● PASSAGE TO READ
=====
Flexible and Scalable Storage Management for Data-intensive Stream Processing
Authors
- Irina Botan (ETH Zurich, Switzerland)
- Gustavo Alonso (ETH Zurich, Switzerland)
- Peter Fischer (ETH Zurich, Switzerland)
- Donald Kossmann (ETH Zurich, Switzerland)
- Nesime Tatbul (ETH Zurich, Switzerland)
Abstract
Data Stream Management Systems (DSMS) operate under strict performance requirements. Key to meeting such requirements is to efficiently handle time-critical tasks such as managing internal states of continuous query operators, traffic on the queues between operators, as well as providing storage support for shared computation and archived data. In this paper, we introduce a general purpose storage management framework for DSMSs that performs these tasks based on a clean, loosely-coupled, and flexible system design that also facilitates performance optimization. An important contribution of the framework is that, in analogy to buffer management techniques in relational database systems, it uses information about the access patterns of streaming applications to tune and customize the performance of the storage manager. In the paper, we first analyze typical application requirements at different granularities in order to identify important tunable parameters and their corresponding values. Based on these parameters, we define a general-purpose storage management interface. Using the interface, a developer can use our SMS (Storage Manager for Streams) to generate a customized storage manager for streaming applications. We explore the performance and potential of SMS through a set of experiments using the Linear Road benchmark.
Session
EDBT Research Session 26: Potpourri (Thursday, March 26, 14:00—15:30)
=====
● DATA EXTRACT

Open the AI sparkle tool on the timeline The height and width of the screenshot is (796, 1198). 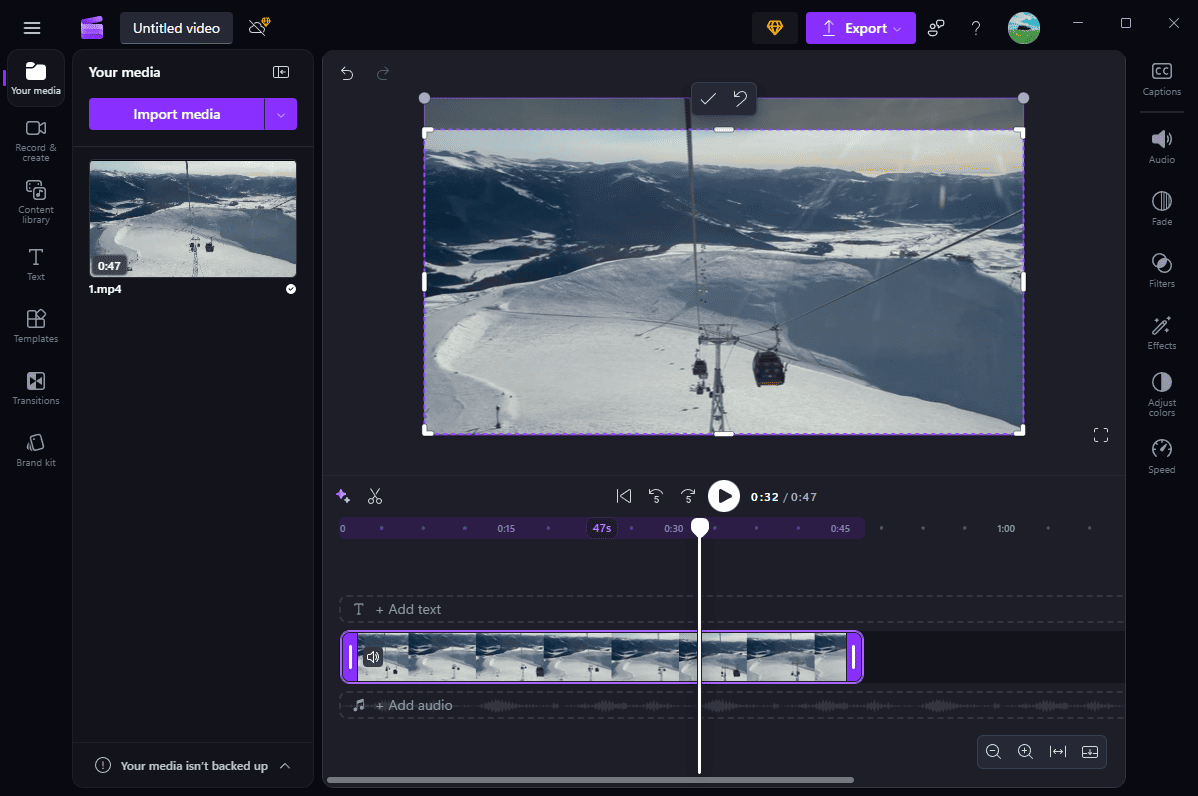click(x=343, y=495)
=====
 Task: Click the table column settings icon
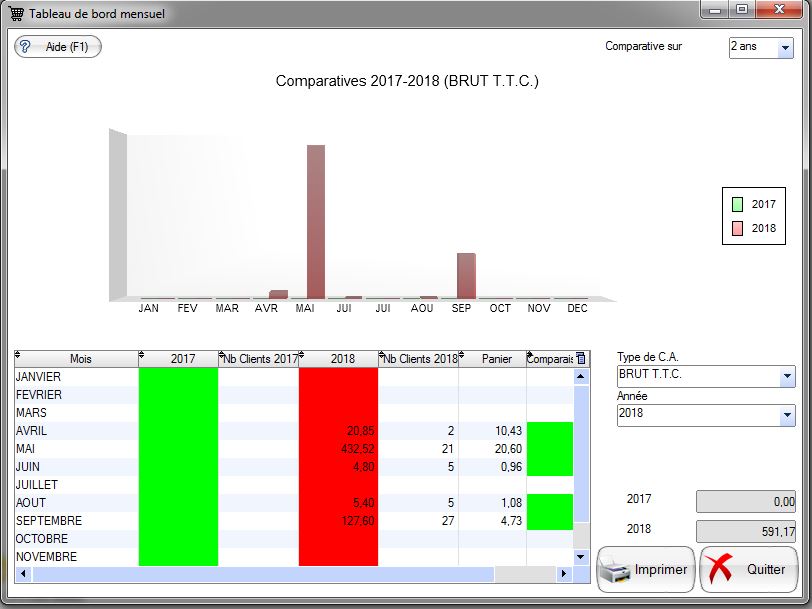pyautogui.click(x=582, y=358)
=====
● REQUIRED WORK
A) Decide whether each statement agrees with the storage management abstract, answering yes or no and quoting the words of the text that settle it: (i) The framework draws on the access patterns of streaming applications to tune the storage manager. (ii) The experiments are run on the TPC-H benchmark. (iii) SMS stands for Storage Manager for Streams.
B) Please copy the part of the storage management abstract starting at "- Gustavo Alonso" and ending at "Tatbul (ETH Zurich, Switzerland)", keeping every word and mark unchanged.

● SOLUTIONS TO THE EXERCISE
A)
(i) Yes: "it uses information about the access patterns of streaming applications to tune and customize the performance of the storage manager"
(ii) No: "We explore the performance and potential of SMS through a set of experiments using the Linear Road benchmark."
(iii) Yes: "SMS (Storage Manager for Streams)"

B)
- Gustavo Alonso (ETH Zurich, Switzerland)
- Peter Fischer (ETH Zurich, Switzerland)
- Donald Kossmann (ETH Zurich, Switzerland)
- Nesime Tatbul (ETH Zurich, Switzerland)